SB2022020119 - Multiple vulnerabilities in Oracle Retail Customer Management and Segmentation Foundation
Published: February 1, 2022
Breakdown by Severity
- Low
- Medium
- High
- Critical
Description
This security bulletin contains information about 3 vulnerabilities.
1) Infinite loop (CVE-ID: CVE-2021-31812)
CWE-ID: CWE-835 - Loop with Unreachable Exit Condition ('Infinite Loop')
CVSSv4: CVSS:4.0/AV:N/AC:L/AT:N/PR:N/UI:N/VC:N/VI:N/VA:H/SC:N/SI:N/SA:N/E:U/U:Green
The vulnerability allows a remote attacker to perform a denial of service (DoS) attack.
The vulnerability exists due to infinite loop when processing PDF files. A remote attacker can consume all available system resources and cause denial of service conditions.

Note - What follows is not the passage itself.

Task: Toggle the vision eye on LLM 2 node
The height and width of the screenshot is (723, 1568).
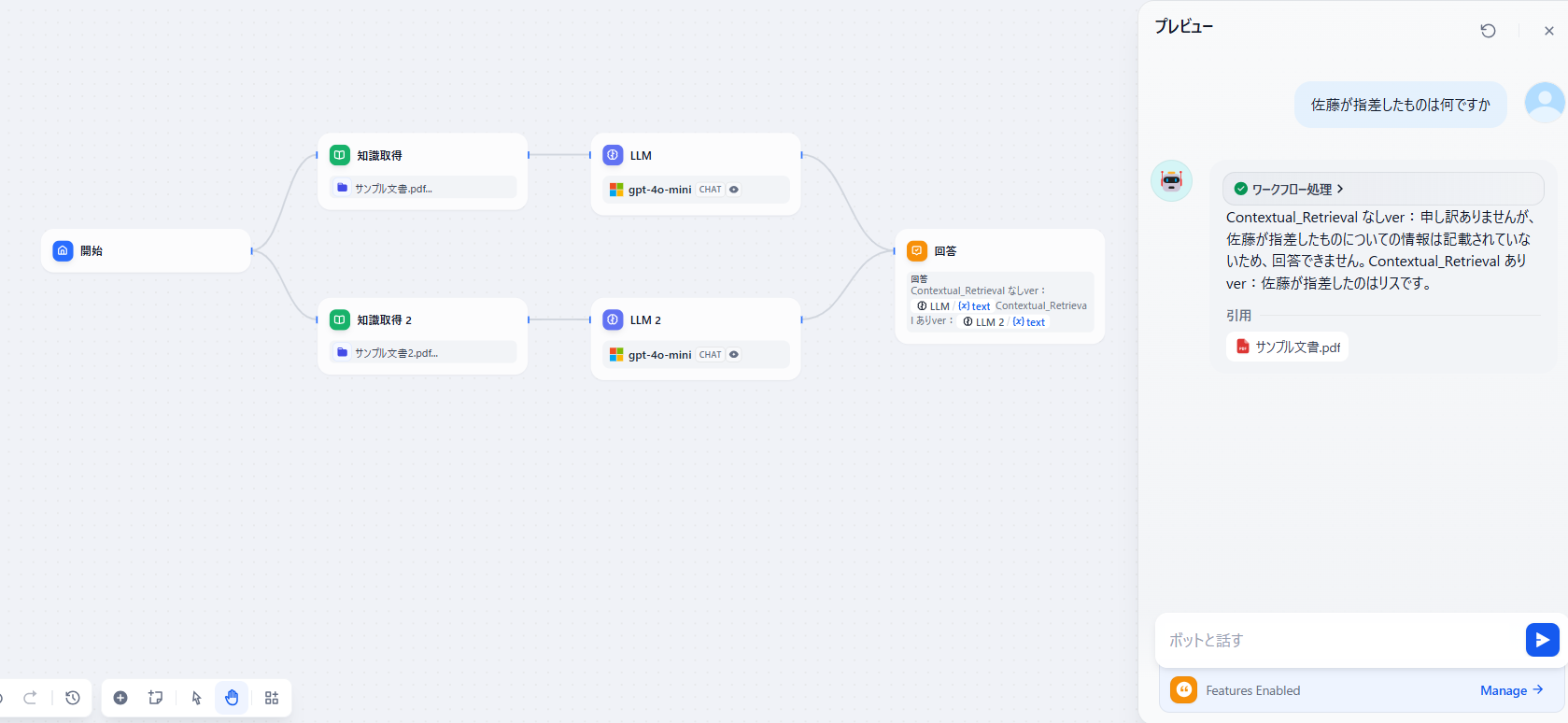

2) Command Injection (CVE-ID: CVE-2021-23337)
CWE-ID: CWE-77 - Command injection
CVSSv4: CVSS:4.0/AV:N/AC:L/AT:N/PR:H/UI:N/VC:H/VI:H/VA:H/SC:N/SI:N/SA:N/E:U/U:Green
The vulnerability allows a remote user to execute arbitrary commands on the system.
The vulnerability exists due to improper input validation when processing templates. A remote privileged user can inject and execute arbitrary commands on the system.
3) Permissions, Privileges, and Access Controls (CVE-ID: CVE-2021-22118)
CWE-ID: CWE-264 - Permissions, Privileges, and Access Controls
CVSSv4: CVSS:4.0/AV:L/AC:L/AT:N/PR:L/UI:N/VC:H/VI:H/VA:H/SC:N/SI:N/SA:N/E:U/U:Clear
The vulnerability allows a local user to escalate privileges on the system.
The vulnerability exists due to application does not properly impose security restrictions in the WebFlux application, which leads to security restrictions bypass and privilege escalation.
Remediation
Install update from vendor's website.